Task objective: Look through the data below for the line with "Click the Last Received Message txt icon" and the line with "You are a GUI", then output those two and all lines in between, exactly as written.

Given data:
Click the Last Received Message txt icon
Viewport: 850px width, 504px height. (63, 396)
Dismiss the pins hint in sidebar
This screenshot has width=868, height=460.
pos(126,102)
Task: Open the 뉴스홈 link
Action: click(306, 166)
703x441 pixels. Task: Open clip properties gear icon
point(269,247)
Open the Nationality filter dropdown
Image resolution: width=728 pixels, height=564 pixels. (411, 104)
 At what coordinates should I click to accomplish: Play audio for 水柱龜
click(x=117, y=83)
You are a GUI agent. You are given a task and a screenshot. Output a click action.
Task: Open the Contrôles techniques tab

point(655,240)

---

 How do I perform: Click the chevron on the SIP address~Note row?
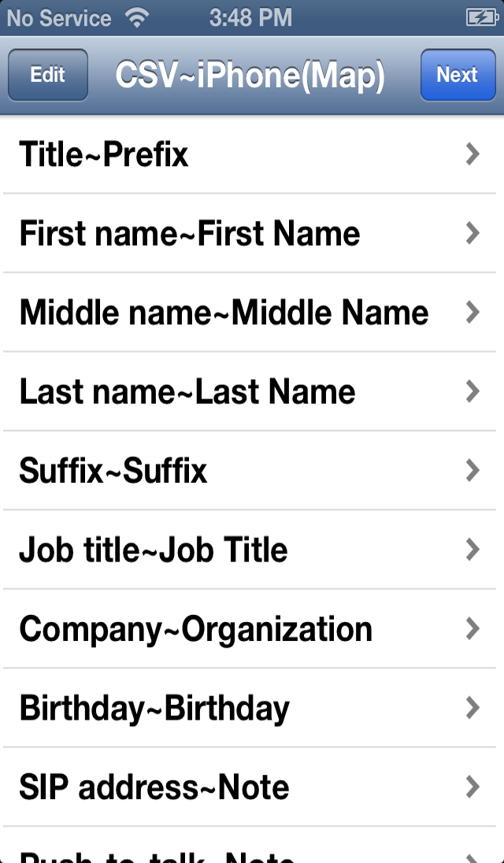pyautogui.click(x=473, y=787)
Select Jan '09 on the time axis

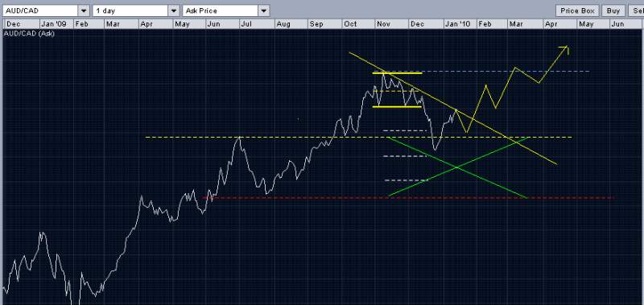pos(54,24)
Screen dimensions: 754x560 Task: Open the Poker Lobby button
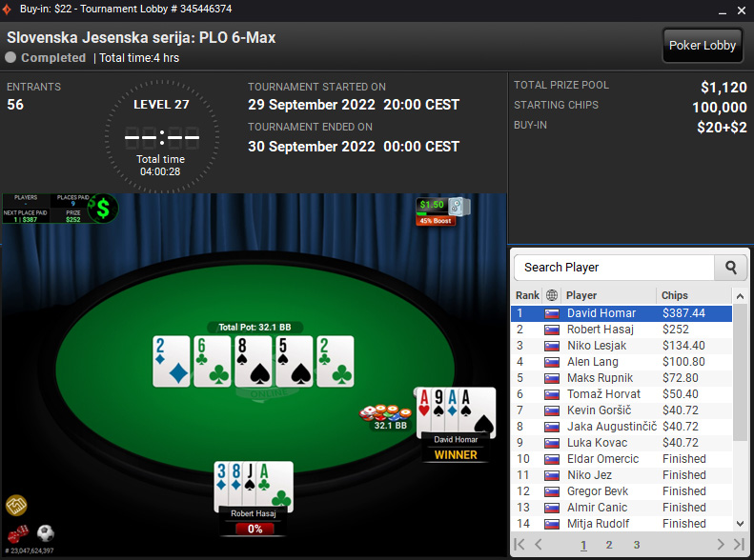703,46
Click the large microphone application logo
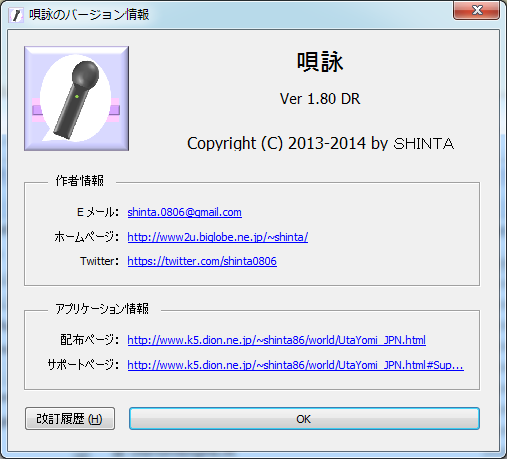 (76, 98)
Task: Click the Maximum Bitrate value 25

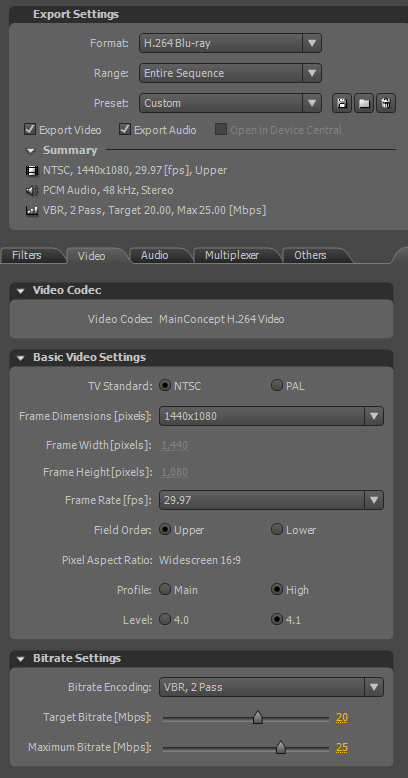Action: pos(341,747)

Reply:
Click the Last Received Message txt icon
Viewport: 850px width, 504px height. (63, 396)
Dismiss the pins hint in sidebar
This screenshot has width=868, height=460.
pos(126,102)
Task: Open the 뉴스홈 link
Action: click(306, 166)
703x441 pixels. Task: Open clip properties gear icon
point(269,247)
Open the Nationality filter dropdown
Image resolution: width=728 pixels, height=564 pixels. (411, 104)
 At what coordinates should I click to accomplish: Play audio for 水柱龜
click(x=117, y=83)
You are a GUI agent. You are given a task and a screenshot. Output a click action.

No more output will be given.